Vor 80 Jahren, in einem Land, das heute zu den „am weitesten entwickelten Ländern Europas“ gezählt wird, erlebte die Bevölkerung im sogenannten „Hungerwinter“ eines der tragischsten Massaker der neueren Geschichte. Antony Beevor schreibt in seinem Buch,[2] dass viele Niederländer nicht verstehen konnten, warum die Alliierten so lange zögerten, ihnen zu helfen – sie waren fassungslos.
„Fassungslosigkeit“ und „Unverständnis“ sind wohl die gemeinsamen Gefühle aller Kriegsopfer. In einer Dokumentation, die Jahre nach dem Massaker von Srebrenica gedreht wurde, konnte eine Mutter, die ihre Kinder verloren hatte, nicht begreifen, warum sie getötet werden sollten. Dass Nachbarn, mit denen man jahrelang Seite an Seite gelebt hatte, sich über Nacht in brutale Mörder verwandelten und eine regelrechte Menschenjagd begannen, ließ sich mit keinem anderen Begriff als Fassungslosigkeit erklären. Ebenso unbegreiflich war das Verhalten der niederländischen Soldaten, die angeblich zur Verteidigung der Zivilbevölkerung entsandt worden waren, aber die serbischen Angreifer ignorierten und die Zivilisten plötzlich schutzlos ihren Mördern überließen.

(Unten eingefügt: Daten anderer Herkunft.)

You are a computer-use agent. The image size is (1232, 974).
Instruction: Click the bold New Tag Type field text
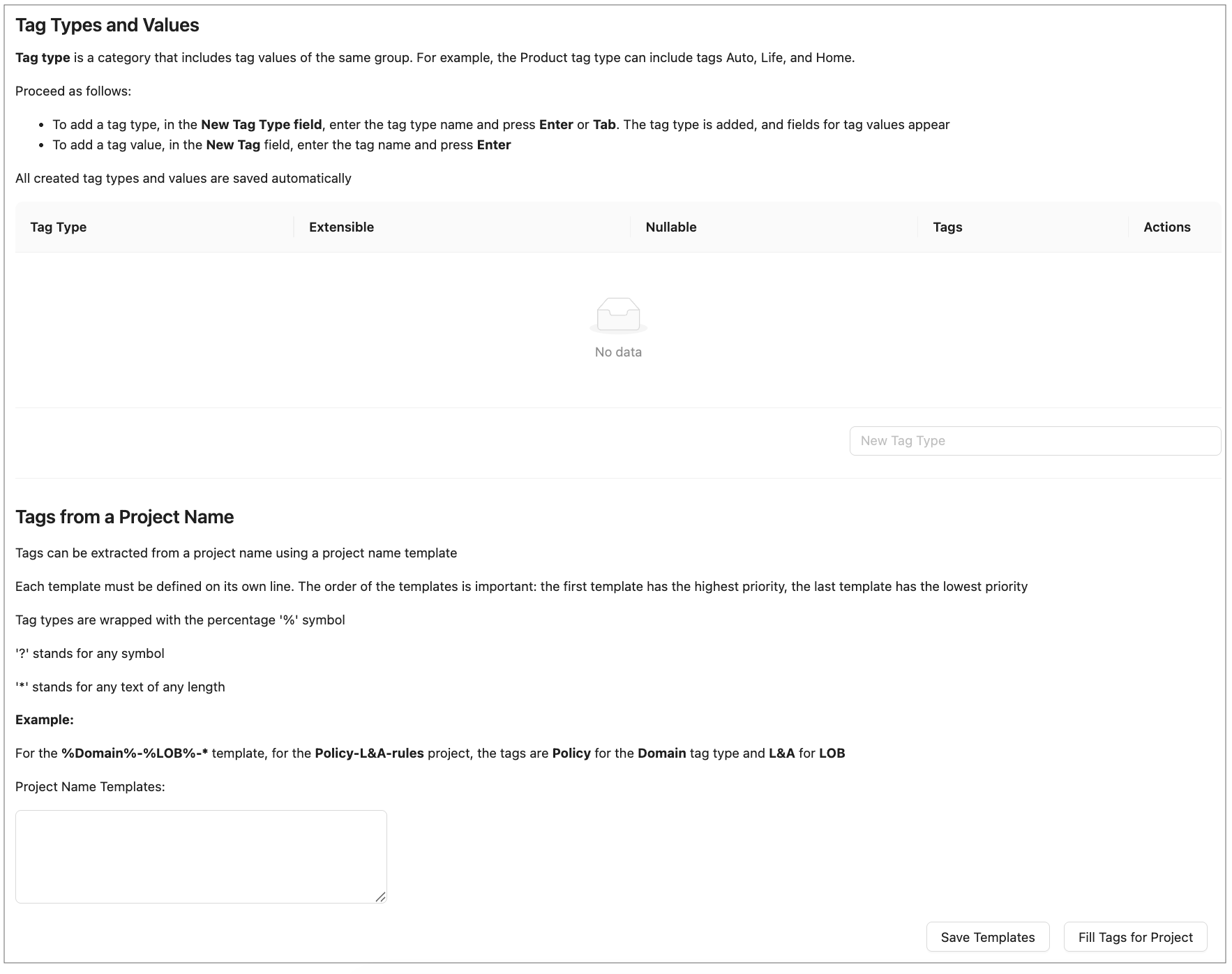tap(261, 125)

Im Herbst 1982 warteten die unter israelischem Kommando stehenden libanesischen Phalangisten nur auf die Erlaubnis des damaligen israelischen Verteidigungsministers Ariel Scharon, um in die Lager Sabra und Schatila einzudringen und dort die Palästinenser zu massakrieren. Selbst einige israelische Offiziere waren gegen diese Erlaubnis, da die Phalangisten offen erklärt hatten, dass sie ein Blutbad anrichten würden. Der Journalist Amnon Kapeliouk berichtet in seinem Buch über das Massaker von Sabra und Schatila, dass ein israelischer Offizier nach Scharons Zustimmung gesagt habe:
„Die libanesischen Streitkräfte ähneln den Milizen von Saad Haddad. Sie haben zu lange im Hauptquartier der Nordfront verweilt. Gegen unbewaffnete Zivilisten hält sich jeder von ihnen für einen Helden.“
Unter Aufsicht der israelischen Armee ereignete sich eines der größten Massaker des 20. Jahrhunderts. Die israelischen Soldaten, die am Eingang des Lagers Wache hielten, bezeichneten die Menschen im Inneren als „zweibeinige Tiere“. Ein Mann, dessen Familie – einschließlich seines vier Monate alten Babys – in diesem Massaker ermordet wurde, stellte mit demselben Ausdruck der Fassungslosigkeit dieselbe Frage: Warum?